Carbon capture and storage: dos and don’ts

When does it pay off for the climate to capture emissions and pump them underground, and when does it not? Debates around carbon capture and storage (CCS) are as lively as ever, but we need action for climate goals now. With limited time and money, here are the dos and don’ts of this hyped technique that, if not used as a last resort, can simply be another mask for inaction. 

The window opportunity to tackle the climate crisis is rapidly closing. We need all existing tools available to slash carbon emissions and fossil fuel use in the next 15 years, so we have no time nor public money to waste. As a solution to remove carbon from the atmosphere and store it in carbon sinks, CCS emerged as a hotly debated possibility. However, its deployment tells a story of overpromising and under-delivering. 

Looking into CCS as a priority solution to curb emissions reveals the dirt under the rug. CCS is considered the least efficient and one of the most expensive climate mitigation options. Using it as the main decarbonisation lever will affect the deployment of more cost-effective emission-slashing strategies and risks perpetuating the extraction and burning of fossil fuels – the precise activity it is supposed to tackle.  

These and other questions are keeping the climate-solution space busy, so it’s time for a CCS reality check

DON’T: OVERRATE CCS 

Firstly, the role CCS can play for the climate in the upcoming decades is very limited. Even if implemented at its full potential, CCS can only account for 2,4% of the world’s carbon mitigation by 2030 due to its low effectiveness and high cost. For example, capturing and storing the 50M tonnes by 2030 foreseen in the Net-Zero Industry Act (NZIA) will only address 12% of the carbon emissions of refining mineral oil, cement, and iron and steel – the three top carbon emitters in the EU. 

In addition, the ability to capture carbon of such projects is usually overrated, while the costs are generally high and underestimated. The capture ability of CCS is projected only up to 90%, and studies on existing projects show an average of 49%, going as low as 17% – which would leave a lot of harmful emissions in our atmosphere if we were only to rely on CCS to decarbonise climate. Moreover, only fulling the NZIA CCS target would require up to 10,5€ billion. CCS could divert scarce public money from much more effective decarbonisation solutions that are already available and proven to work: circular economy, renewables and energy efficiency. 

Overreliance on CCS can also promote the continued use of fossil fuels and its environmental damage. The business of capturing and storing carbon benefits from a perpetual use of fossil fuels and perpetual emissions, rather than prevention or reduction. The role of CCS is to support climate crisis mitigation, not to turn a problem into a commodity. 

DO: LASER-FOCUSED USE  

As an expensive and untimely solution, CCS should then only be used for residual and unavoidable emissions and only with permanent storage.  

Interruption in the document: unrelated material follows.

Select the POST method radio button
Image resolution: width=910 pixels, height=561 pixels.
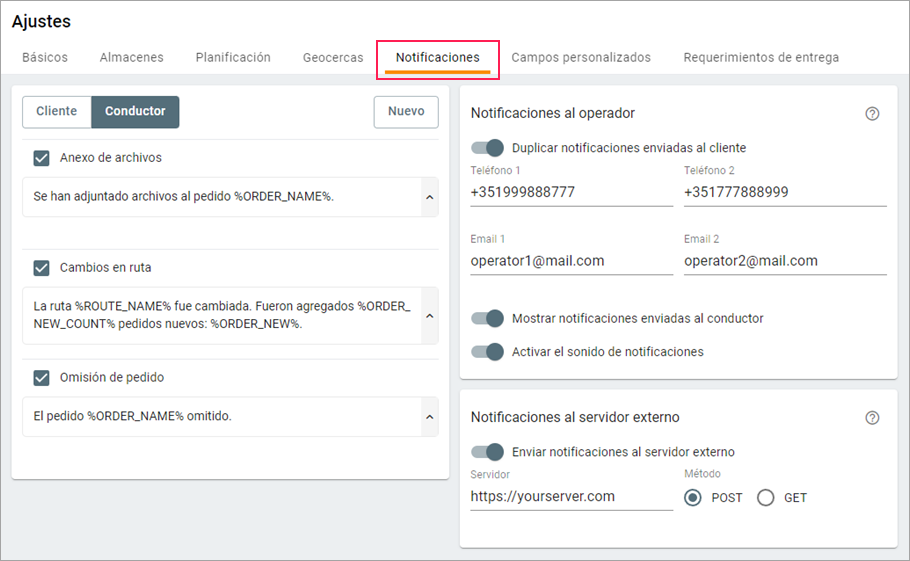(x=692, y=498)
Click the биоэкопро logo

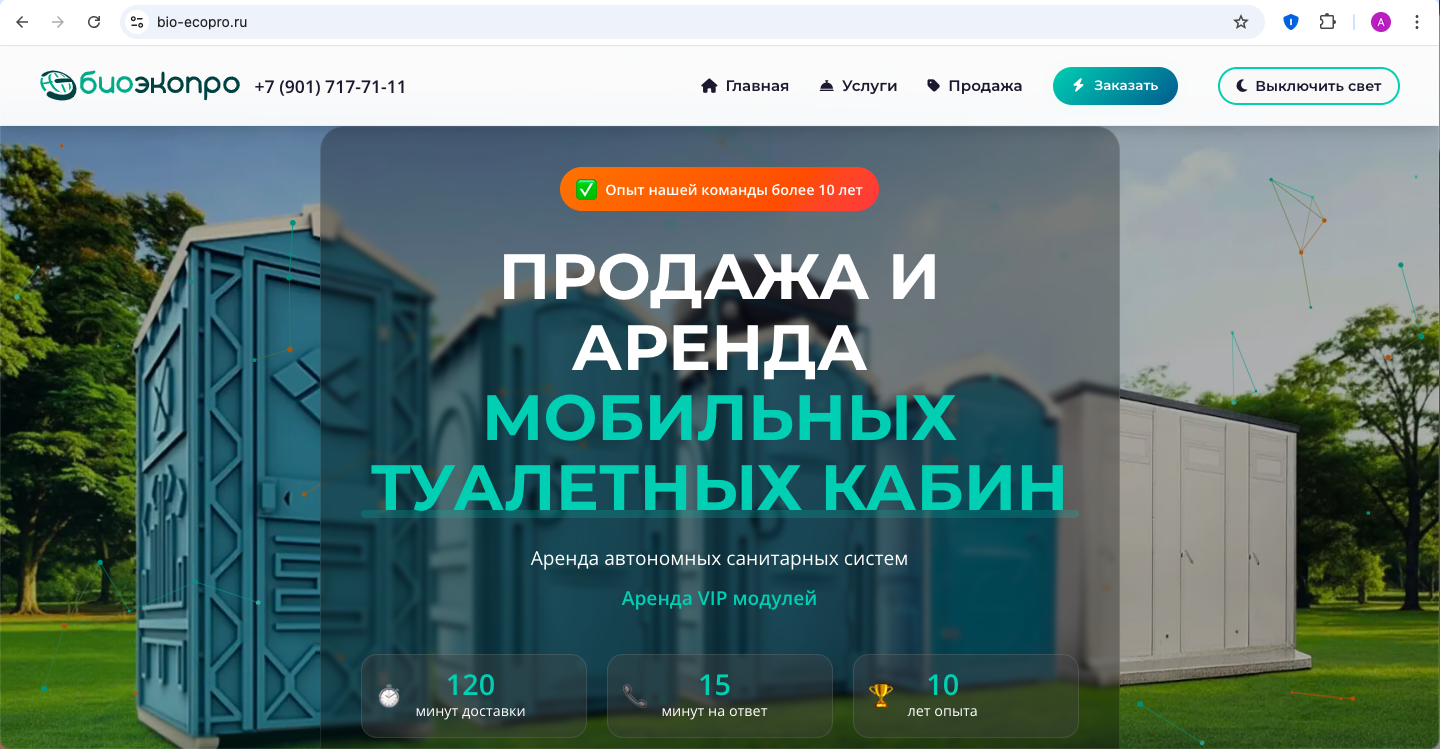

Unavoidable emissions are the ones generated when no direct emission reduction options are available after the best available techniques are applied, demand-side reduction measures are applied, and the state-of-the-art of technologies are considered. 

Furthermore, if CCS is to play a role in the fight against climate change, its storage must be an effective mitigation measure. In general, a time horizon of multiple centuries is considered as a good definition of permanent storage. Such a long timeframe presents the challenge of setting up monitoring and contingency plans for storage sites to be able to work for centuries. 

DO: PRIORITISE BETTER SOLUTIONS 

The use of carbon capture technologies should be the last step in a cascade of priorities to decarbonise industry. Circular economy and energy and material efficiency must be the top priority before considering tackling any residual emissions with CCS. These strategies can support an optimal use of resources, reduce the amount of carbon emitted into the atmosphere and spark new business models.   

Before going all-in on CCS, policies and industry should also prioritise switching industrial processes towards electrification and phasing out fossil fuels in favour of renewable energy. Replacing combustion processes with renewable electrification is a powerful way to reduce carbon emissions without recurring to costly CCS. Nowadays, renewable energy is displacing fossil fuels and related emissions with no need to capture them.  

With a combination of decarbonised production and circular economy measures, greenhouse gas emissions can drop by 25% and energy consumption can reduce by 20% by 2045, making it the most reasonable pathway to achieve our climate goals.

DON’T: WASTE TIME AND MONEY 

Time and public money are precious and scarce resources and should be used wisely to serve the public interest and fight against the climate crisis. Can the EU really justify gambling with EU taxpayers’ money on costly and risky decarbonisation experiments when proven alternative solutions exist? As CCS is gaining attention in the EU policy landscape, it becomes important to highlight all its trade-offs, from fossil fuel lock-in to the diversion of public funds from cost-effective proven solutions to mitigate carbon emissions.  

CCS should be treated as a last resource and renewable electricity, energy and material efficiency and circularity must be the true priority. The use of CCS must be a laser-focused part of the decarbonisation process – not the main public-funded star of the show.